主人公の一人である女刑事の姫川礼子のキャラが…「ジウ」の門倉美咲に似てる。美人で、能力とガッツもあるんだけど…周囲のベテラン刑事から疎まわれちゃったり。本人はあまり意識してないようなのだが、推理というよりはプロファイリングという名の山勘で(笑)…事件やピンチを切り開くのが得意。彼女をサポートする形で、公安上がりの頑固刑事や、若手刑事が独自の捜査法で事件解決の糸口を探すというのが基本的な流れ…。
各章の合間に、犯人と思われる人物の、犯行へ至るまでの経緯なんかも挿入されているのだが、殺人鬼と化すまでの壮絶な生い立ちが描かれていく。

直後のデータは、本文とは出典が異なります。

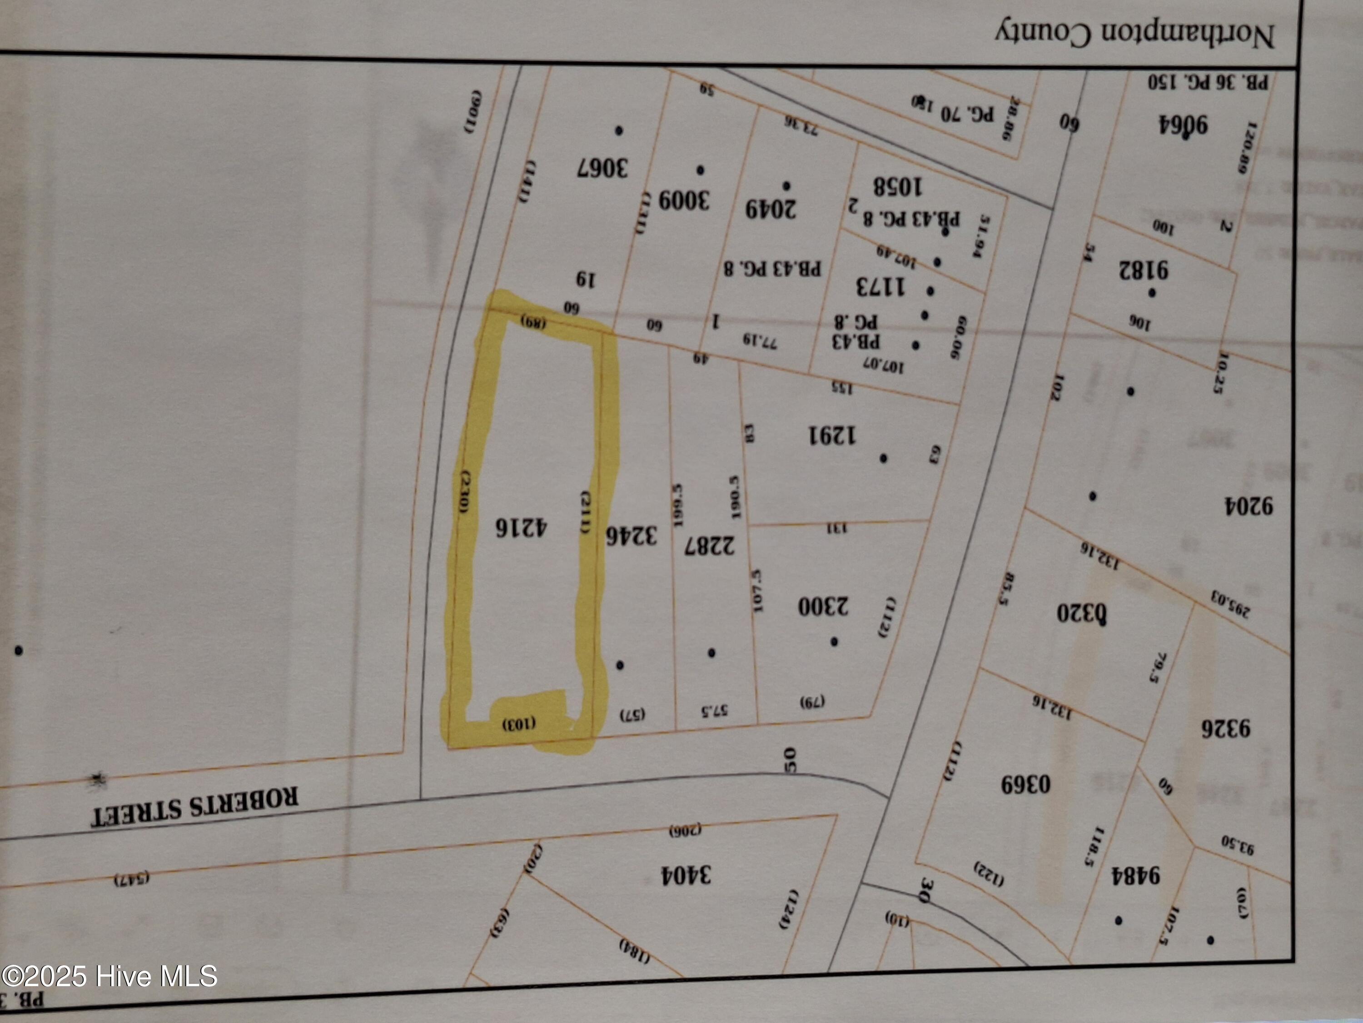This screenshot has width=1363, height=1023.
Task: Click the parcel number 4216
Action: pos(521,527)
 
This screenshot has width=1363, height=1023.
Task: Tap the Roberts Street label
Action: pos(195,807)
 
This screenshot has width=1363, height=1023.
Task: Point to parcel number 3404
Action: pos(686,874)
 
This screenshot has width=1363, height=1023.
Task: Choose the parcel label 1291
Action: pos(832,436)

このあたりに、ちょっとした推理小説的な仕掛けもあるが…真相を見破るのは意外と楽。他にもどんでん返しな真相があるんだけれども…、こちらも途中の描写で真相にたどりつけるので(もちろん、姫川礼子同様の山勘だけど)、導入部分、事件の真相に比べたら、驚きが弱いように感じる。もっと想像を絶するような真犯人の登場を願いたかった。
実は主人公の姫川礼子にも隠された過去があるらしいという描写で前半から引っ張る。このあたりは、犯人の心理描写なんかと対にして、わざと比較させてるんでしょうね…。警官を志すきっかけとなった、裁判所のエピソードが、ちょっといいシーンで、グっときてしまった。